Despite these limitations, the AGI narrative persists in part, she argues, because it serves particular interests. “When AI is framed as something that might soon become superintelligent or even dangerous, it draws attention, investment, and urgency but often away from the real ethical, environmental, and social concerns.”
Proper regulation
This shift in focus is beginning to affect policy, Birhane warns. “We are seeing regulation that is increasingly preoccupied with hypothetical risks, rather than addressing real-world harms,” she says. “There is a tendency to focus on ‘compute thresholds’ or abstract metrics, when what we need are safeguards against discrimination, exploitation, and misinformation.”
She points out that many audits and studies highlight consistent failures in AI performance especially in areas where the public is told these systems excel, such as document summarisation or code generation.
“In one audit of summarisation models, human-written summaries were rated 81 per cent coherent, while AI summaries scored just 47 per cent,” Birhane says. “Important information was often omitted, and what was presented was frequently incoherent or misleading.”
However, Birhane says that these same models are being rapidly deployed in government services, journalism, education, and corporate decision-making. “We are being told they are ready for real-world use, but when you look at the data, the picture is very different.”
Cultural bias
Birhane also draws attention to more subtle forms of algorithmic discrimination, which she calls “covert bias”. One recent study analysed how dialect impacted perceptions of intelligence in AI-generated speech assessments. Identical statements were judged very differently depending on whether they were written in African-American Vernacular English or Standard English.
“In one example, a perfectly coherent sentence written in vernacular dialect was rated as ‘lazy’ and ‘dirty,’ while the same sentence in standard English was rated as ‘intelligent’ and ‘brilliant,’” she recalls. “This kind of covert racism is harder to detect and correct, and it is deeply embedded in how these systems function.”
It is, she says, a reminder that bias is not simply a technical problem, but a societal one. “AI systems inevitably carry the values, assumptions, and exclusions of the worlds they are built in.”
Responsible AI
For Birhane, the solution lies in a more grounded, empirical approach to AI that centres people, and not just performance.
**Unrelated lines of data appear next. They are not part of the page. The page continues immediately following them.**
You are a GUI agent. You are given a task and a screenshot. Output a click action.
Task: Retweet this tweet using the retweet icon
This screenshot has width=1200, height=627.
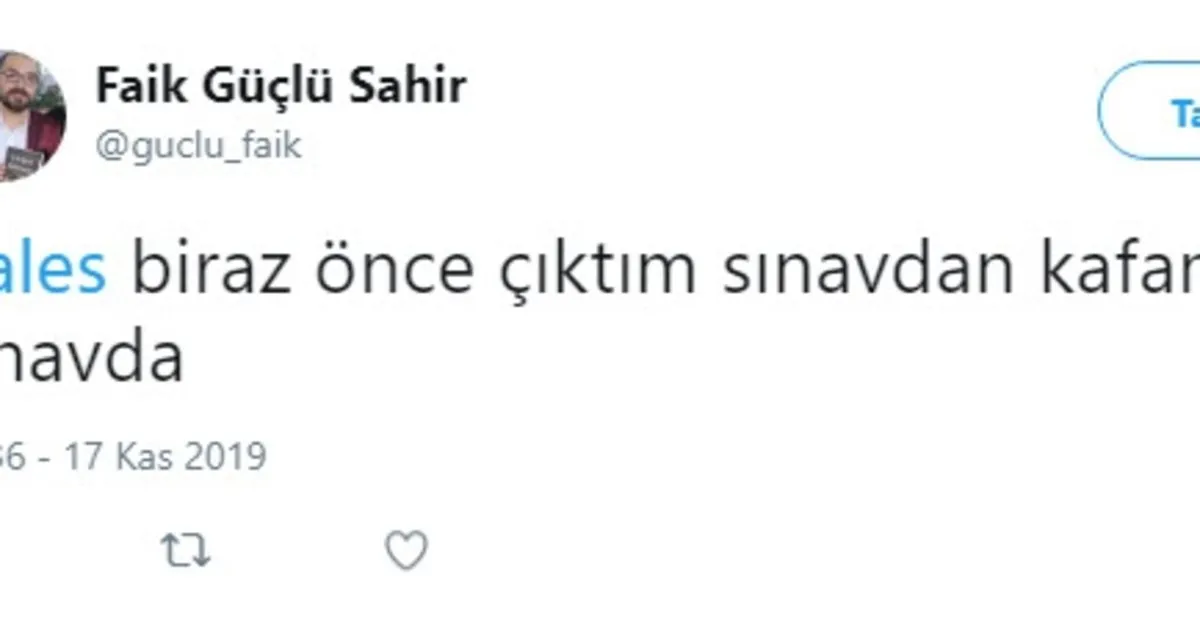[186, 551]
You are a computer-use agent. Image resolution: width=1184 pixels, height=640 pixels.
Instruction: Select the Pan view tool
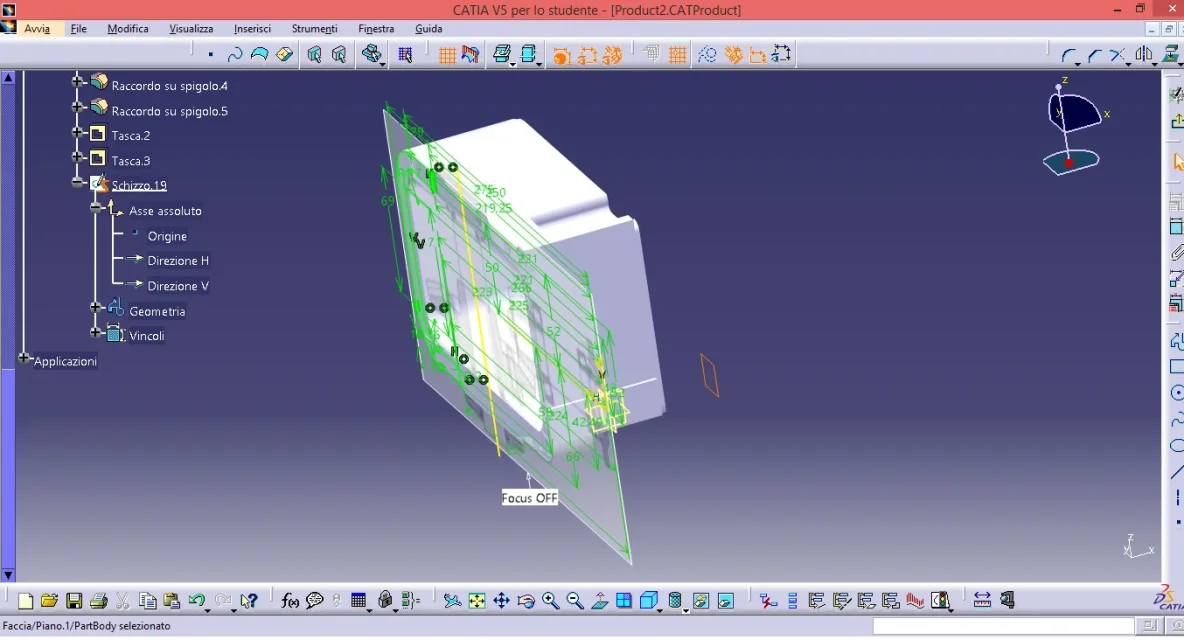coord(501,601)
“We must base our decisions on what the research tells us, not on what marketing departments or speculative theorists want us to believe,” she says. “Responsible AI is not just about technical performance. It is about recognising and accounting for power asymmetries and ensuring accountability and justice.”
That includes valuing the work of auditors, social scientists, and affected communities. “Too often, those sounding the alarm are sidelined in favour of the loudest voices in tech,” she says. “But we need a diversity of perspectives to understand and govern these systems responsibly.”
Concluding, the TCD professor rejects the consensus that AI development is an unstoppable force. “There is nothing inevitable about AI. These systems are made by people and we have the power and responsibility to shape how they are made, used, and governed.”